START Dataset records
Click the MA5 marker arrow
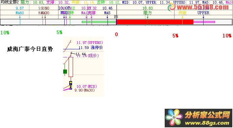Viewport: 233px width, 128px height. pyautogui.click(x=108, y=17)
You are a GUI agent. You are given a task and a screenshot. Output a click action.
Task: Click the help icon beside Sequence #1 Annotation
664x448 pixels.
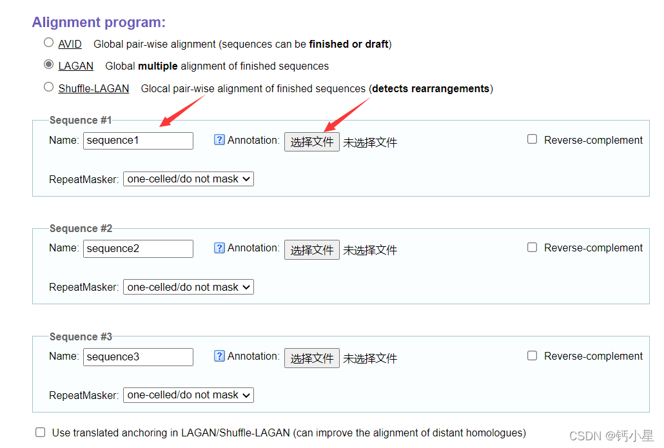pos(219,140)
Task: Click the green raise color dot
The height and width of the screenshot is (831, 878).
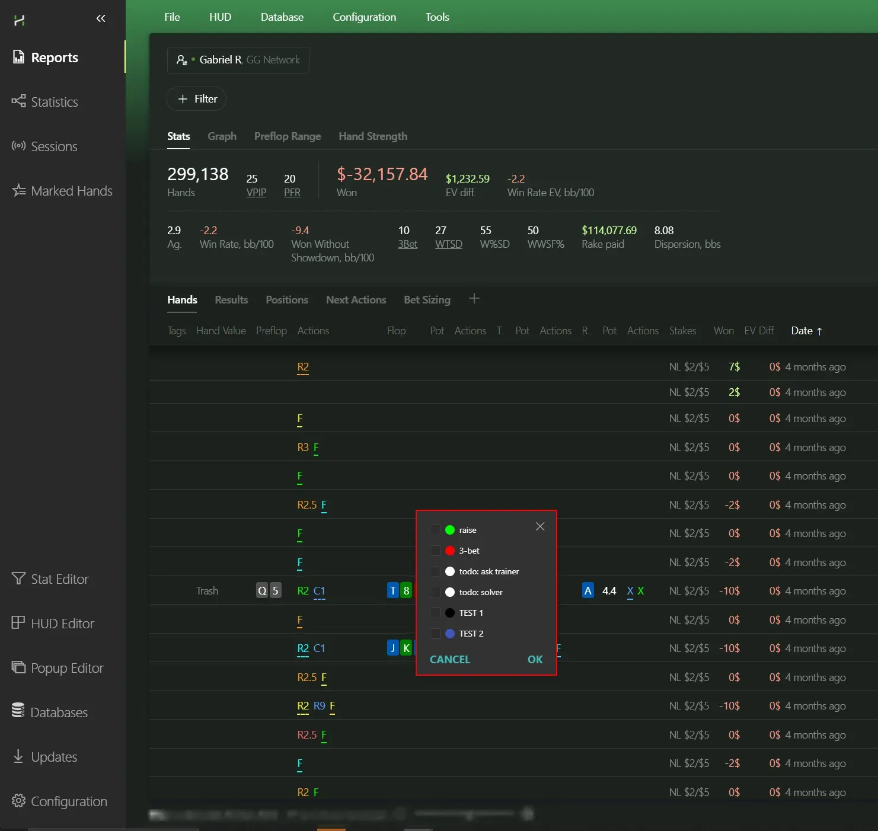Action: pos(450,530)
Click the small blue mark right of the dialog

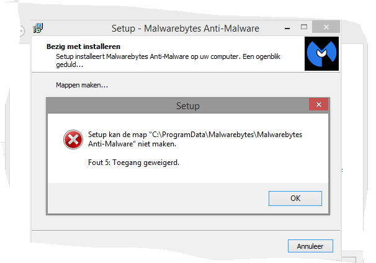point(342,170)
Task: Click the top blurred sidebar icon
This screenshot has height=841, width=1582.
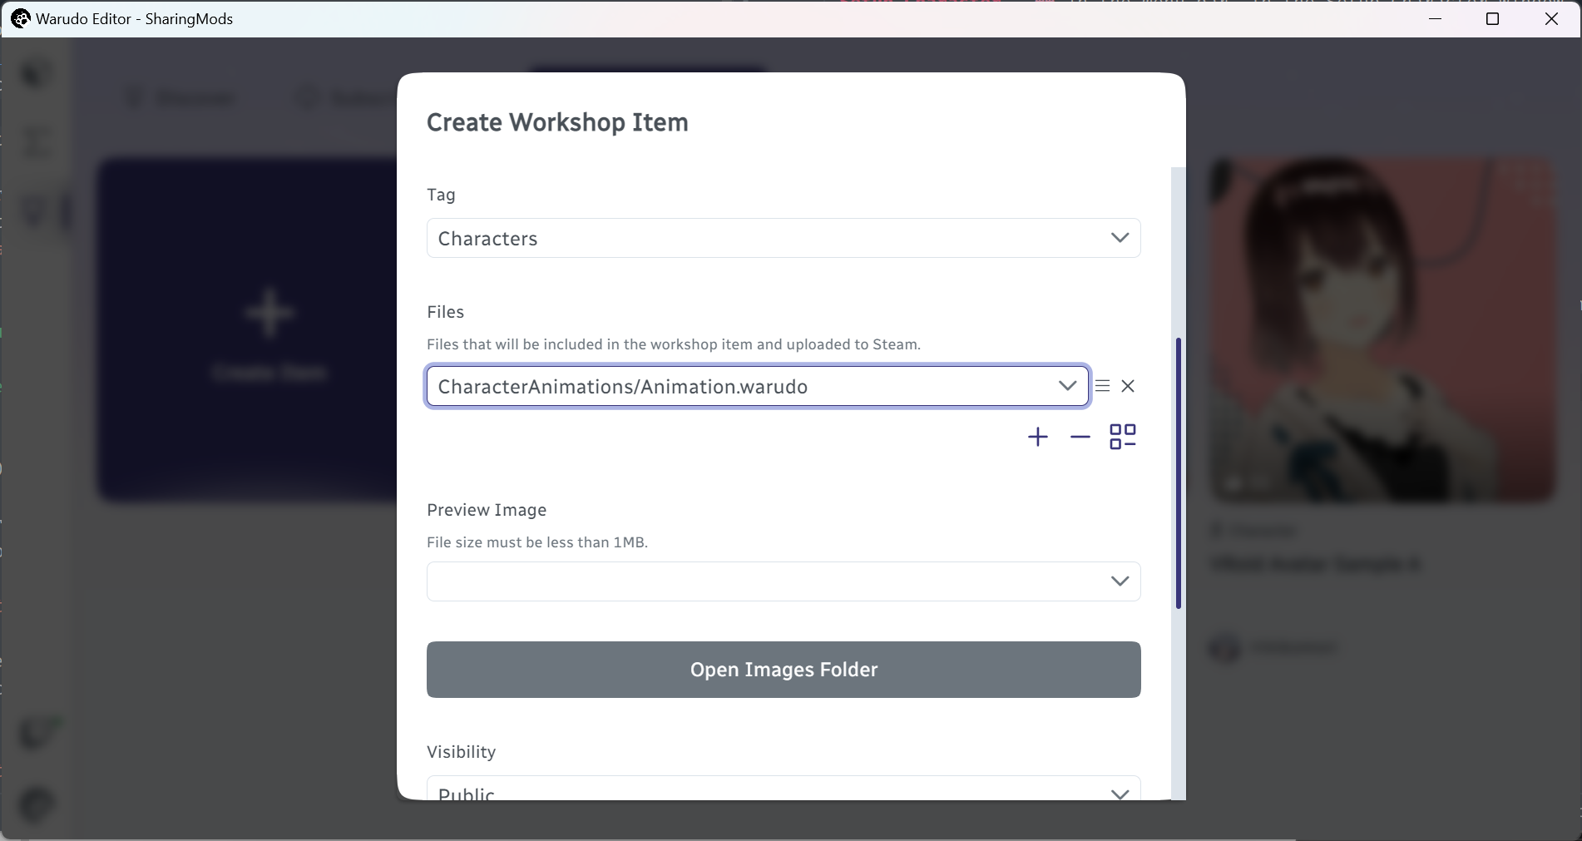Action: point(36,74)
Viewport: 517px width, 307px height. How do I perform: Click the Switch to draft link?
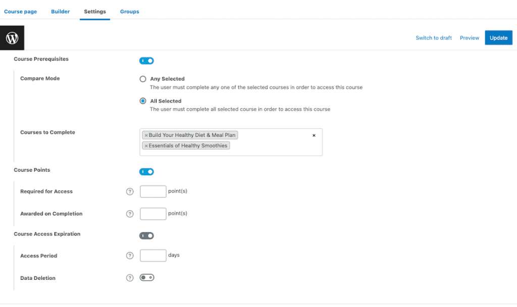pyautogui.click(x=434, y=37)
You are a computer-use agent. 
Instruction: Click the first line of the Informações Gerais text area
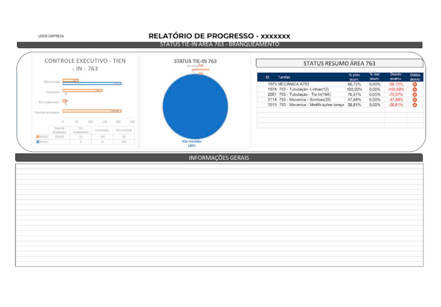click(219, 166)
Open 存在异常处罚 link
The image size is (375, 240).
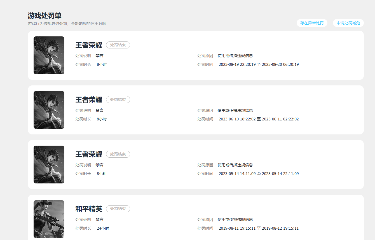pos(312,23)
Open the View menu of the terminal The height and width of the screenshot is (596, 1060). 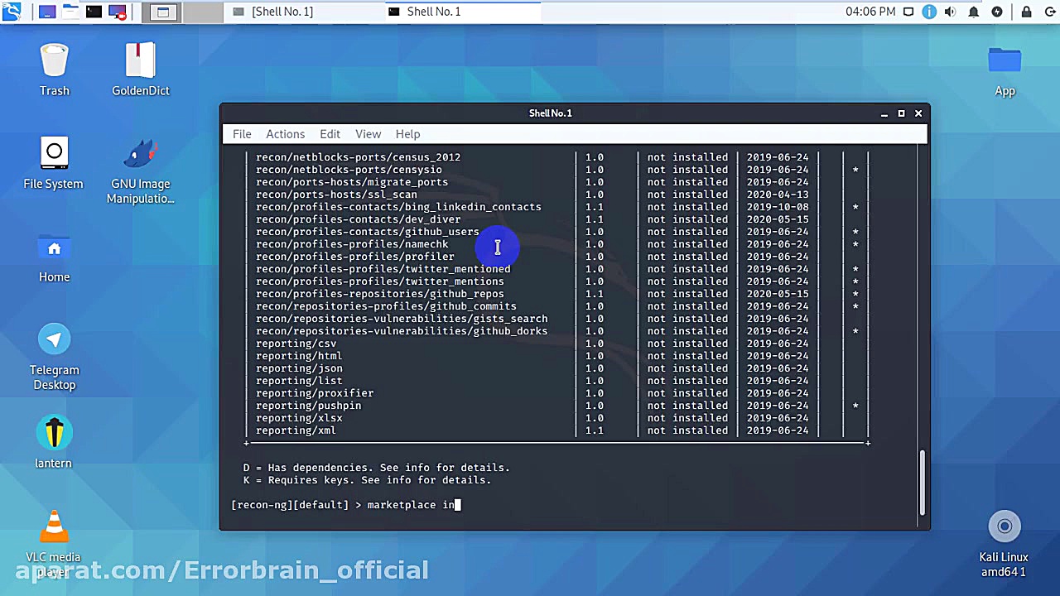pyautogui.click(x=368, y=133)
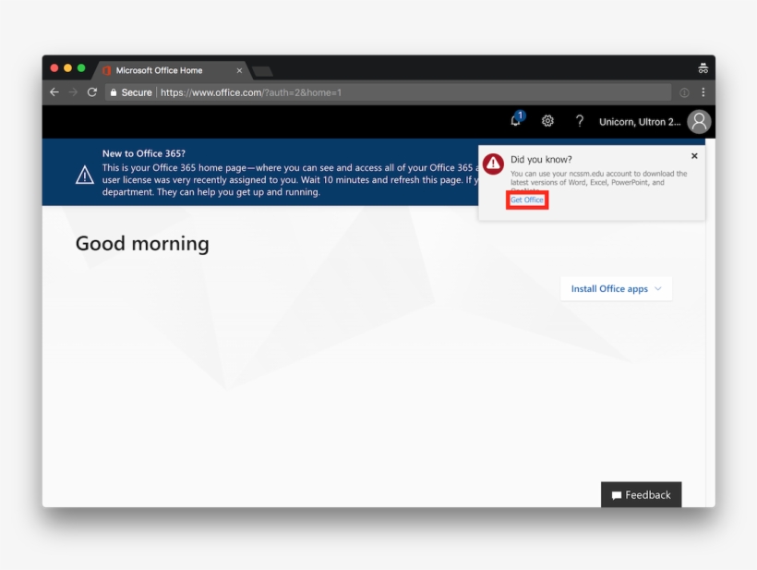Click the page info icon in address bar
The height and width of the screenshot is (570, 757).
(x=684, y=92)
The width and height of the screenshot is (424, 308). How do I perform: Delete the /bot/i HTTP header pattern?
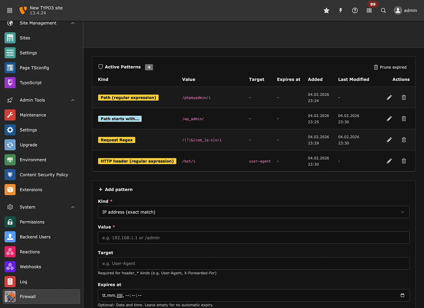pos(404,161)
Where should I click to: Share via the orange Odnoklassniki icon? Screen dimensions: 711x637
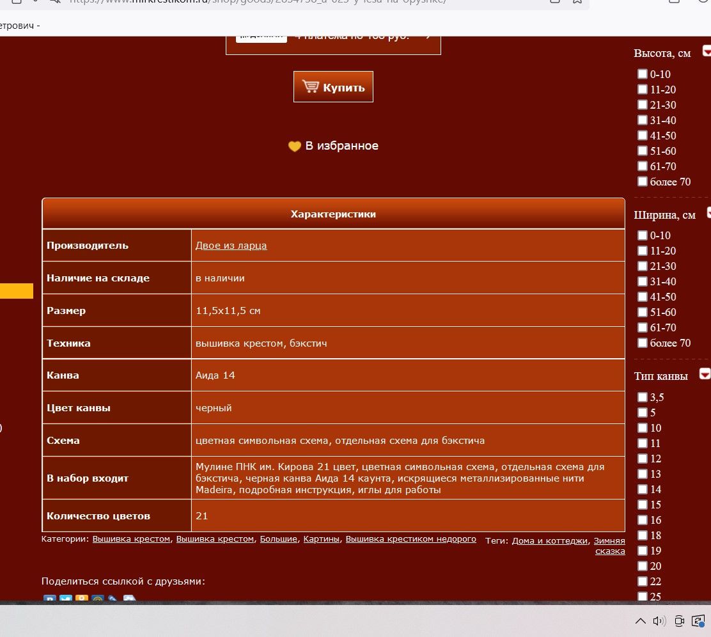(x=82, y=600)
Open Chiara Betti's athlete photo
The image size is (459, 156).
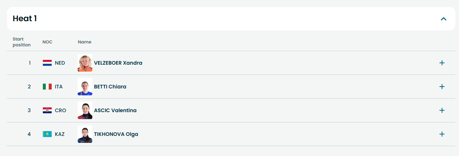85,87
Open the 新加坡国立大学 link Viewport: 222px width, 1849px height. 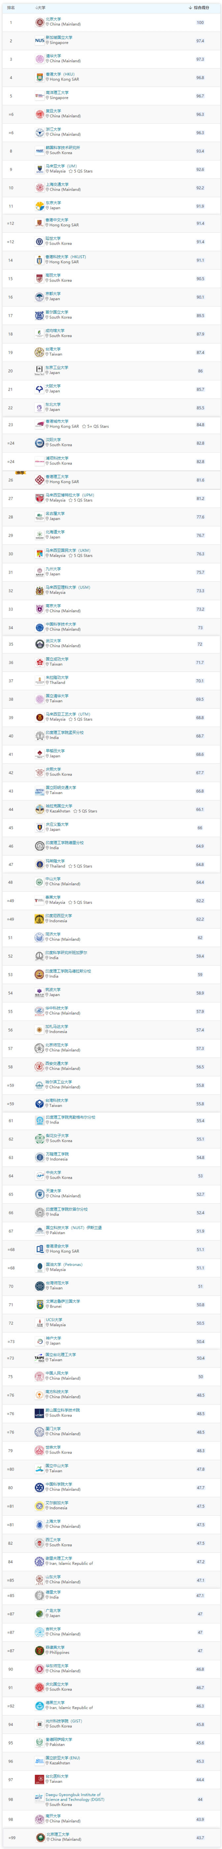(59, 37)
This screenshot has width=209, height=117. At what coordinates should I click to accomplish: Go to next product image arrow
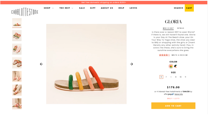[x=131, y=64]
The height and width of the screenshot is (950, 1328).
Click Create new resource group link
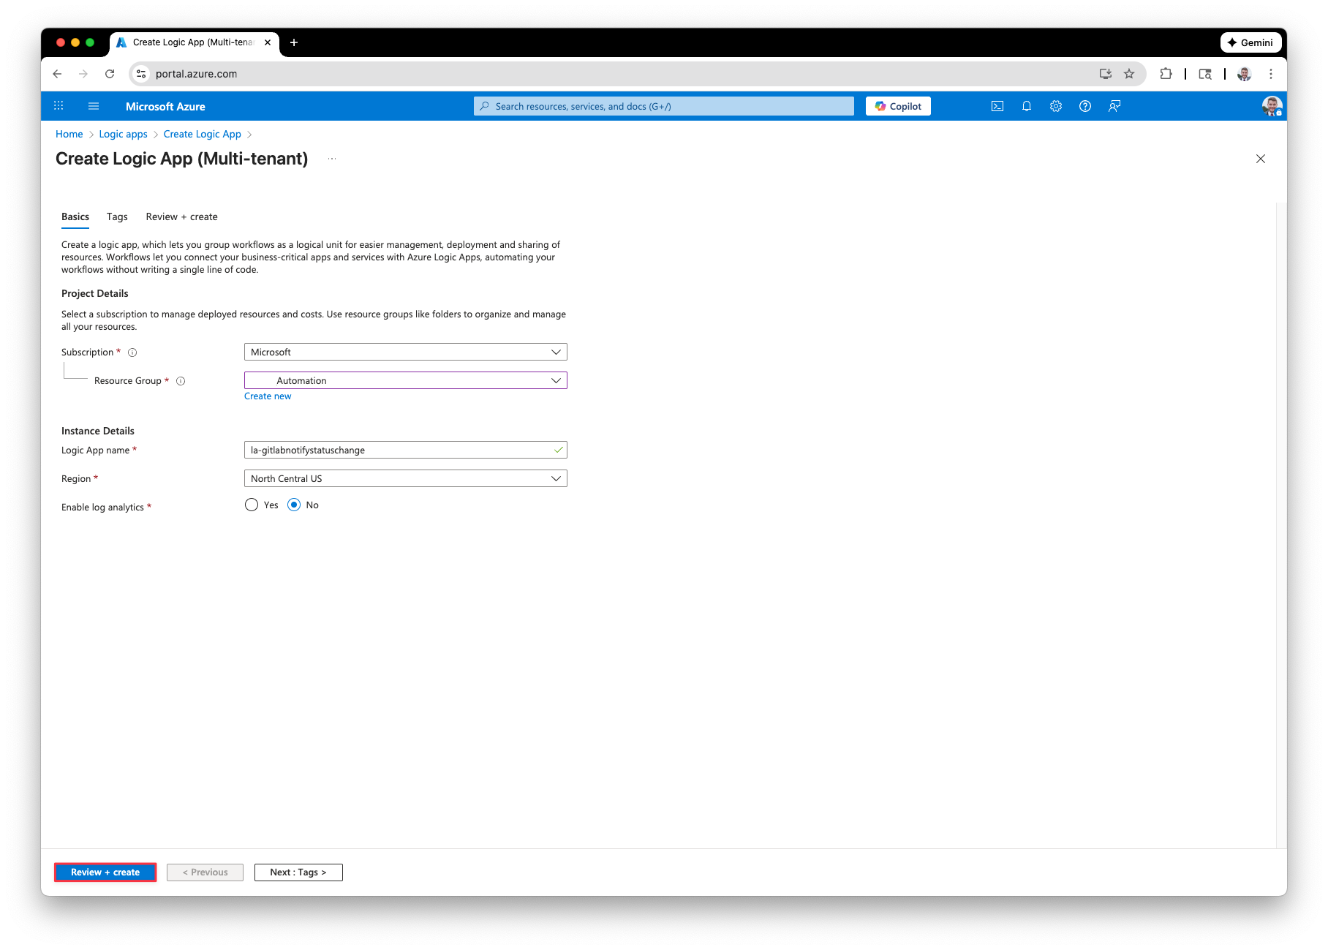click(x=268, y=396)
END Dataset records
> [Your task]: Gather every line from the entries above where the word "agent" appears, and copy them.

> [Response box]:
You are a GUI agent. You are given a task and a screenshot. Output a click action.
You are a computer-use agent. 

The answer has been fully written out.